本日岩波書店の図書10月号が届いていた。さっそく目を通し始めたが、本日は以下の5編で目が疲れて終了。
・[表紙]魔術師 司 修
「『洪水はわが魂に及び』とか『河馬に噛まれる』のテキストを読んで、「アッ」と思った私は、催眠術にかけられて、徐々に思い出す男と似ています。‥トーマス・マンの『マリオと魔術師』‥。イタリアにおけるファシズムの嵐、ナチズムが、魔術師の舞台に繰り広げられていたのでした。夢なのか、私の無意識中にある永遠の謎なのか分かりません。」
・対話主義と価値多元論 桑野 隆
「今年はドストエフスキー生誕200年にあたる。‥ミハイル・バフチンとアイザィア・バーリンは「複数性」や「自由」を重視する点でも重なり合っている。‥両者ともに、時代の焦眉の問題を念頭において思想史再考を試みた貴重な範例となっている‥。」
・親父の枕元 原田宗典
・ヴァルター・ベンヤミン 危機のなかの世界史 小川幸司
・山桜の花のかげで 長谷川櫂
「「旅に病で夢は枯野をかけ廻る 芭蕉」芭蕉最後の句に漂う悲壮感の背後には「かるみ」への失望があったのではないか。最後の最後まで悩みつづける。人間であるかぎり安らかな死などないのだ。」
「谷崎潤一郎は俗に耽美派といわれるが、彼ほど時代の空気を鋭敏に写し取った作家はいない。
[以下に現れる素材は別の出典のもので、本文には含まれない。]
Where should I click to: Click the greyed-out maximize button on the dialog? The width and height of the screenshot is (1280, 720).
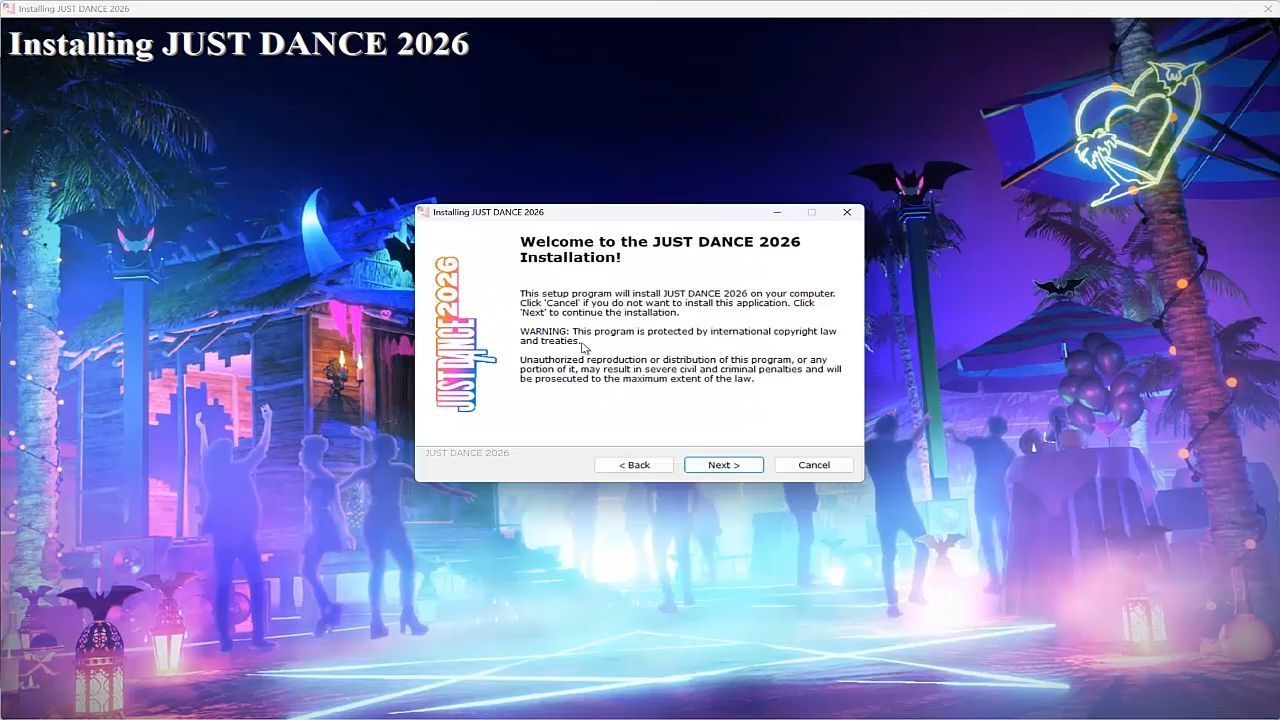[811, 212]
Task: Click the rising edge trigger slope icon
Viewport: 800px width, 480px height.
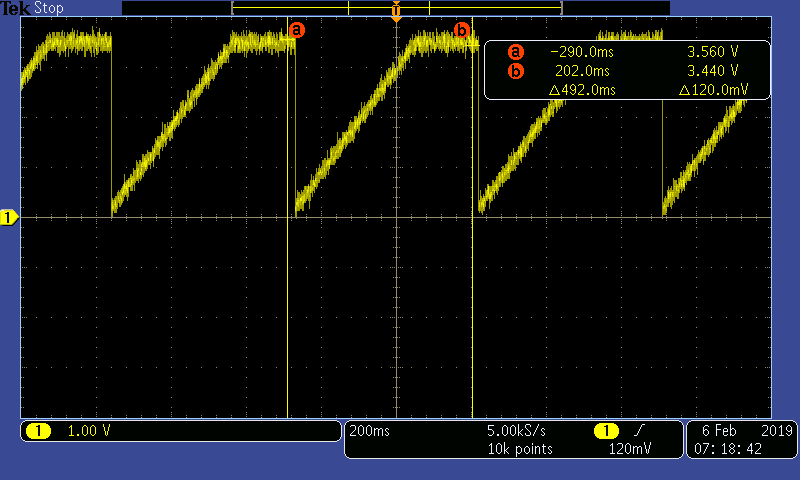Action: pyautogui.click(x=637, y=431)

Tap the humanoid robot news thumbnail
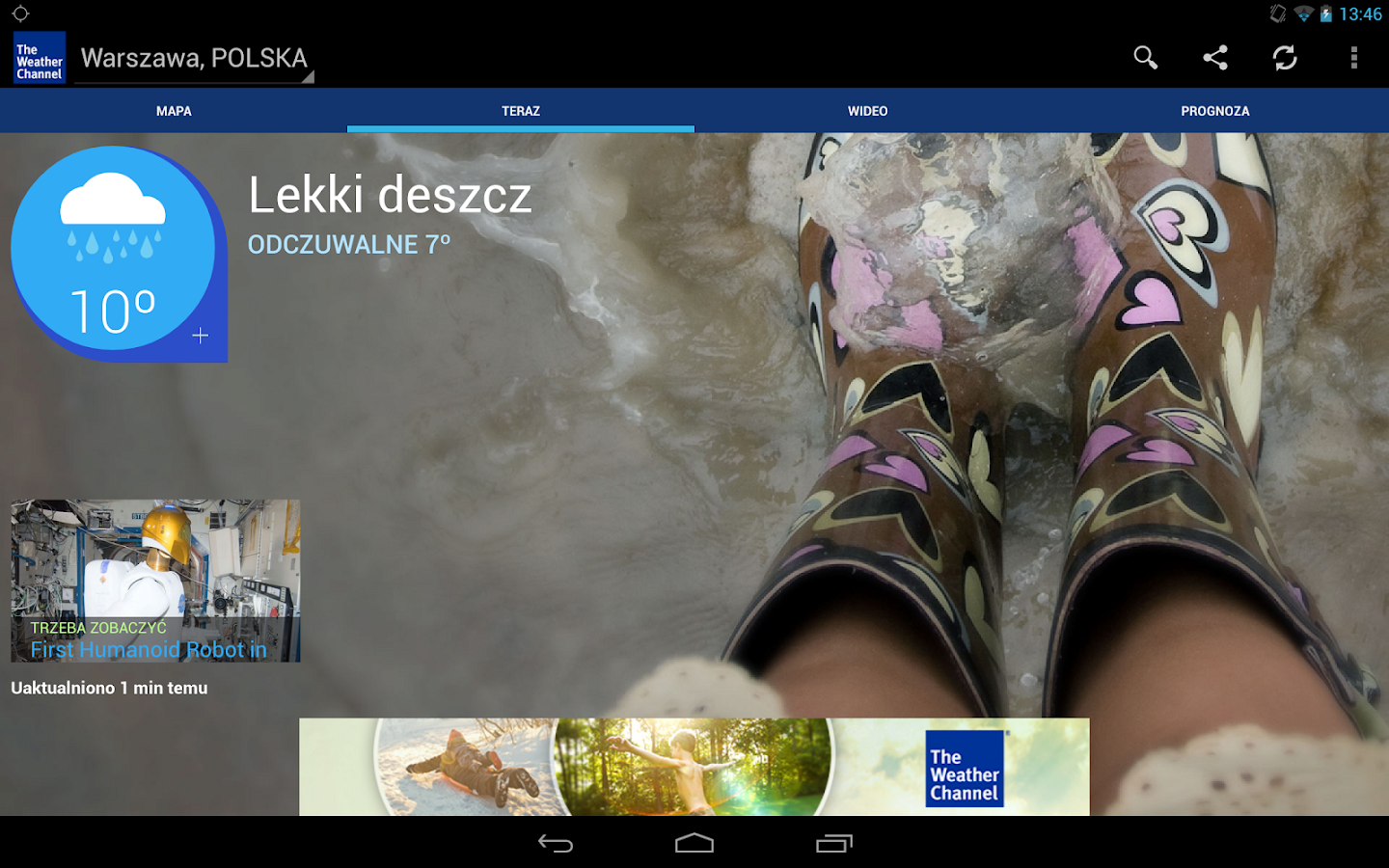coord(154,569)

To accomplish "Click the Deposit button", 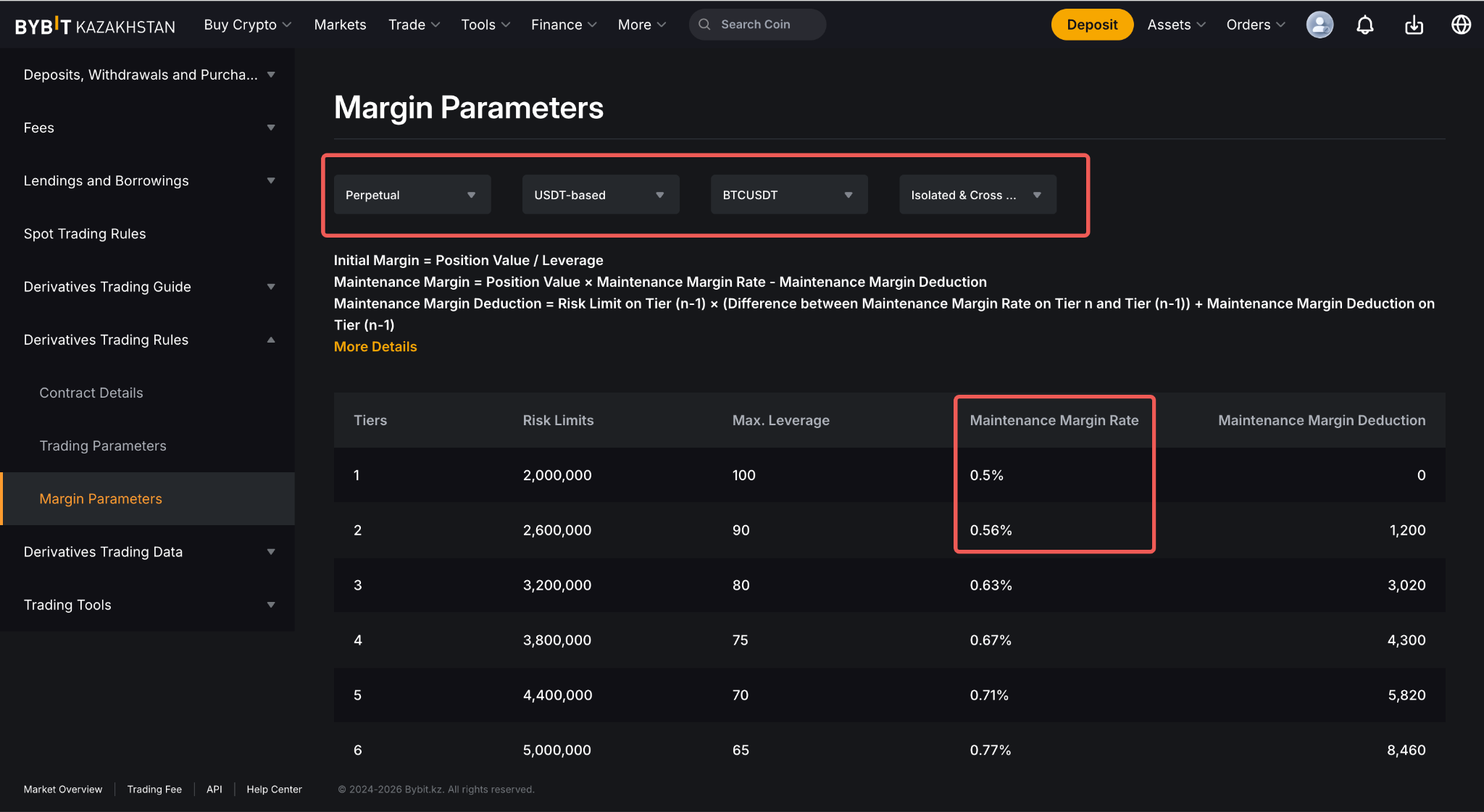I will (x=1092, y=25).
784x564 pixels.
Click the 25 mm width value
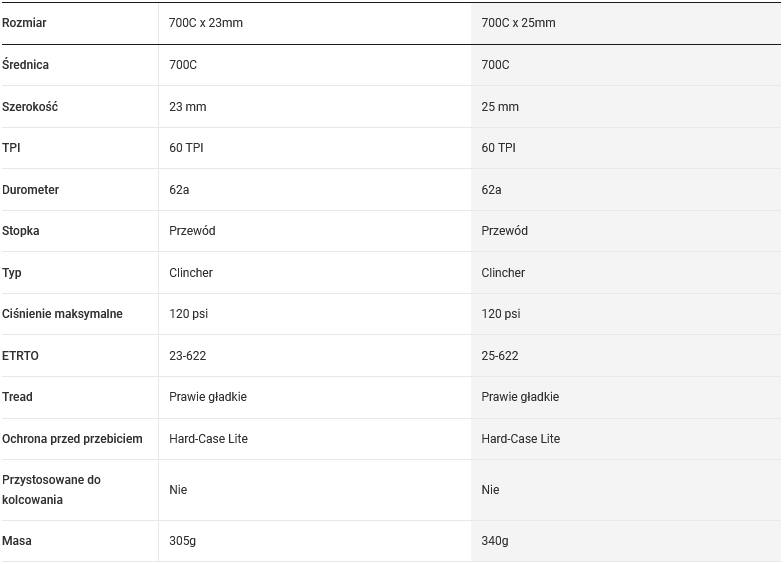coord(500,107)
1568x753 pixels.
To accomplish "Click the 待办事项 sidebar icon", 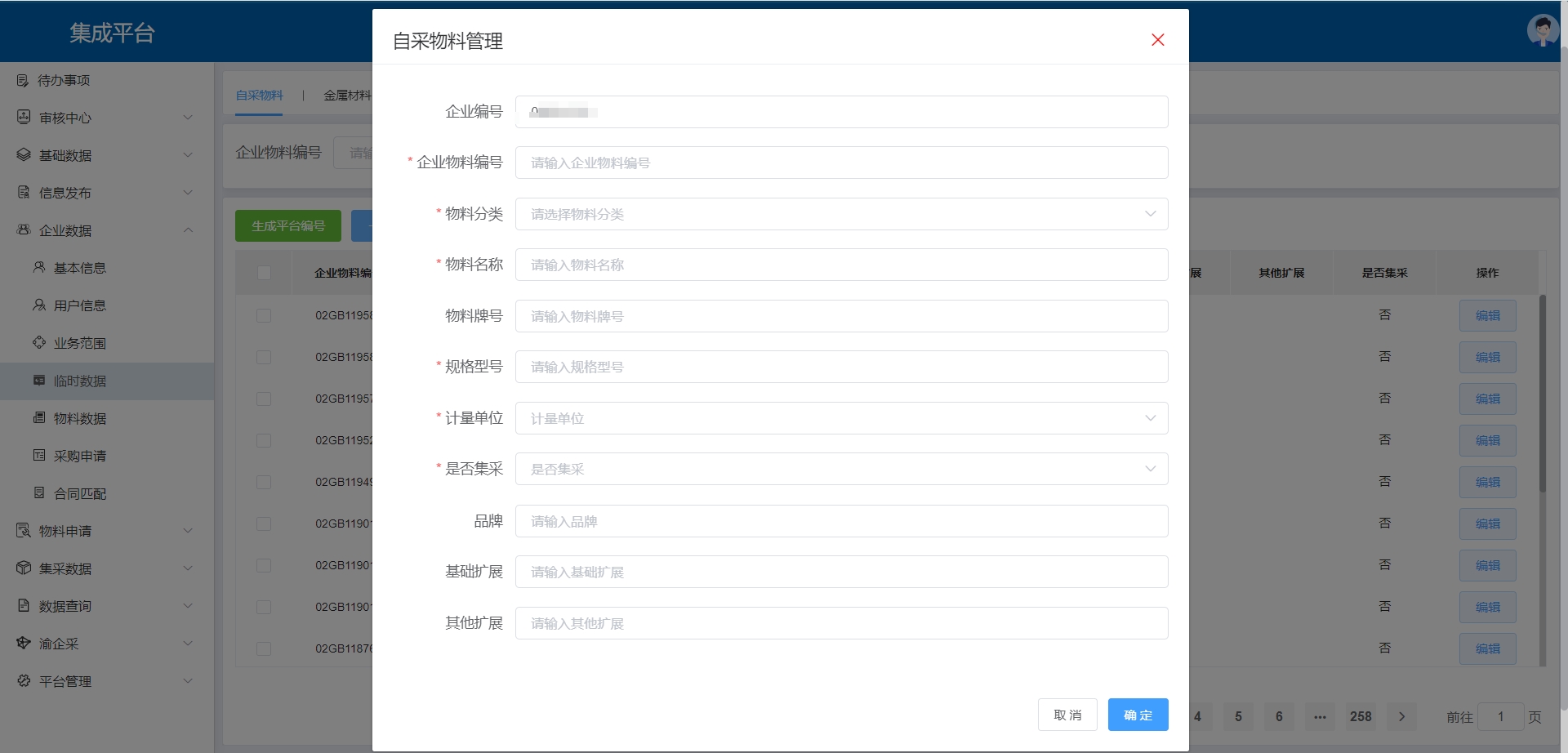I will pos(23,80).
(『陰翳礼讃』)に出てくる「純日本風」という言葉は、西洋化のはじまる以前の江戸文化がほんとうは中国などの外来文化の変容したものだったにもかかわらず、昭和初期の日本人はそこに純粋な日本の文化があったと錯覚し美化し郷愁を抱きはじめていたことを物語っている。この日本文化に対する幻想こそ昭和の国粋主義を生み出した時代の空気ではなかったか。『陰翳礼讃』は明治の国家主義が昭和の国粋主義に変貌する昭和初期の時代の空気をみごとに反映した名随筆なのだ。」